## Exercise directions:
Rewrite the entries below with every "GUI agent" swapped for "screen assistant", changing nothing else.

Target position records:
· · · ·
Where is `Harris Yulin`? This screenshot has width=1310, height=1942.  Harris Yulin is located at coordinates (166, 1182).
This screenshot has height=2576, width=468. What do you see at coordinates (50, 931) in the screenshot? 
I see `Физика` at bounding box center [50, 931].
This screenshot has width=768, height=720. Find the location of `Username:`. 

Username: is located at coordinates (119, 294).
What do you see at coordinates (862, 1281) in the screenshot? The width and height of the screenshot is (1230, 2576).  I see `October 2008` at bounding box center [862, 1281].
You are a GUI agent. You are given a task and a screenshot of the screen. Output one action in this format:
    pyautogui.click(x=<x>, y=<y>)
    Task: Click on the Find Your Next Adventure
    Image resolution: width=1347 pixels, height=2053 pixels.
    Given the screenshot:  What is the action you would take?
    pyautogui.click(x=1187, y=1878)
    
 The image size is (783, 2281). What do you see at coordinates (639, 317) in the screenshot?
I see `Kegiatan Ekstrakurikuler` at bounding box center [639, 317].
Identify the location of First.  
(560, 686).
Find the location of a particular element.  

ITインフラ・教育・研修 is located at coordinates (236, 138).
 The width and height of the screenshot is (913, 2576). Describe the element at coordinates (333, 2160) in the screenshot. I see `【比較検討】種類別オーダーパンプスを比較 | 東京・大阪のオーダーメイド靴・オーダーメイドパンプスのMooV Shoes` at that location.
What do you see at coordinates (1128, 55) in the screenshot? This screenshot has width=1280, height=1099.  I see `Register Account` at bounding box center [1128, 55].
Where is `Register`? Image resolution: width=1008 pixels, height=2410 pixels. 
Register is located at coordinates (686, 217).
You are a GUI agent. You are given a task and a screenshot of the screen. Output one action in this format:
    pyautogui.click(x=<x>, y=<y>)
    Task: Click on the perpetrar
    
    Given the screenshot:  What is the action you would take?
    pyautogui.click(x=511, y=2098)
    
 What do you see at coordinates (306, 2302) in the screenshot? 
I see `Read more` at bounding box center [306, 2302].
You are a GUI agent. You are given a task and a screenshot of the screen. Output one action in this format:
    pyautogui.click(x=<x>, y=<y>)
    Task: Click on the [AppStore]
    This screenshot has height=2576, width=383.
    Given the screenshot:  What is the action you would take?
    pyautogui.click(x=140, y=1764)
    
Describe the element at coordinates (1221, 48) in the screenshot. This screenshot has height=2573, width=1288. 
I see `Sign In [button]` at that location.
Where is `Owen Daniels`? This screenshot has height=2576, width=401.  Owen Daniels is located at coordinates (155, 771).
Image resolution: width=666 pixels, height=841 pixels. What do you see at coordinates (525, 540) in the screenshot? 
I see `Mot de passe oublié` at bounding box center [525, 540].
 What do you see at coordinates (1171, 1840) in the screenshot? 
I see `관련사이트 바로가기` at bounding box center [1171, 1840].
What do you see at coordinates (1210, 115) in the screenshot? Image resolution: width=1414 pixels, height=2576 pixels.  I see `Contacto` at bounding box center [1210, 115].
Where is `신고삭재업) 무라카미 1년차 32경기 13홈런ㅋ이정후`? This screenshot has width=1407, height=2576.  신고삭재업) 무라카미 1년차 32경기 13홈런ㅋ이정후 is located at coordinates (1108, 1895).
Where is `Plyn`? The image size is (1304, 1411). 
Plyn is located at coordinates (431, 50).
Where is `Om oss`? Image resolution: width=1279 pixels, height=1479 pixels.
· · · ·
## Solution:
Where is `Harris Yulin`? This screenshot has width=1310, height=1942.  Harris Yulin is located at coordinates (166, 1182).
This screenshot has height=2576, width=468. What do you see at coordinates (50, 931) in the screenshot? 
I see `Физика` at bounding box center [50, 931].
This screenshot has width=768, height=720. Find the location of `Username:`. 

Username: is located at coordinates (119, 294).
What do you see at coordinates (862, 1281) in the screenshot? The width and height of the screenshot is (1230, 2576).  I see `October 2008` at bounding box center [862, 1281].
You are a screen assistant. You are given a task and a screenshot of the screen. Output one action in this format:
    pyautogui.click(x=<x>, y=<y>)
    Task: Click on the Find Your Next Adventure
    Image resolution: width=1347 pixels, height=2053 pixels.
    Given the screenshot:  What is the action you would take?
    pyautogui.click(x=1187, y=1878)
    
 The image size is (783, 2281). What do you see at coordinates (639, 317) in the screenshot?
I see `Kegiatan Ekstrakurikuler` at bounding box center [639, 317].
Identify the location of First.  
(560, 686).
Find the location of a particular element.  

ITインフラ・教育・研修 is located at coordinates (236, 138).
 The width and height of the screenshot is (913, 2576). Describe the element at coordinates (333, 2160) in the screenshot. I see `【比較検討】種類別オーダーパンプスを比較 | 東京・大阪のオーダーメイド靴・オーダーメイドパンプスのMooV Shoes` at that location.
What do you see at coordinates (1128, 55) in the screenshot? This screenshot has width=1280, height=1099.  I see `Register Account` at bounding box center [1128, 55].
Where is `Register`? Image resolution: width=1008 pixels, height=2410 pixels. 
Register is located at coordinates (686, 217).
You are a screen assistant. You are given a task and a screenshot of the screen. Output one action in this format:
    pyautogui.click(x=<x>, y=<y>)
    Task: Click on the perpetrar
    
    Given the screenshot:  What is the action you would take?
    pyautogui.click(x=511, y=2098)
    
 What do you see at coordinates (306, 2302) in the screenshot? 
I see `Read more` at bounding box center [306, 2302].
You are a screen assistant. You are given a task and a screenshot of the screen. Output one action in this format:
    pyautogui.click(x=<x>, y=<y>)
    Task: Click on the [AppStore]
    This screenshot has height=2576, width=383.
    Given the screenshot:  What is the action you would take?
    pyautogui.click(x=140, y=1764)
    
Describe the element at coordinates (1221, 48) in the screenshot. This screenshot has height=2573, width=1288. 
I see `Sign In [button]` at that location.
Where is `Owen Daniels`? This screenshot has height=2576, width=401.  Owen Daniels is located at coordinates (155, 771).
Image resolution: width=666 pixels, height=841 pixels. What do you see at coordinates (525, 540) in the screenshot? 
I see `Mot de passe oublié` at bounding box center [525, 540].
 What do you see at coordinates (1171, 1840) in the screenshot? 
I see `관련사이트 바로가기` at bounding box center [1171, 1840].
What do you see at coordinates (1210, 115) in the screenshot? Image resolution: width=1414 pixels, height=2576 pixels.  I see `Contacto` at bounding box center [1210, 115].
Where is `신고삭재업) 무라카미 1년차 32경기 13홈런ㅋ이정후`? This screenshot has width=1407, height=2576.  신고삭재업) 무라카미 1년차 32경기 13홈런ㅋ이정후 is located at coordinates (1108, 1895).
Where is `Plyn`? The image size is (1304, 1411). 
Plyn is located at coordinates (431, 50).
Where is `Om oss`? Image resolution: width=1279 pixels, height=1479 pixels.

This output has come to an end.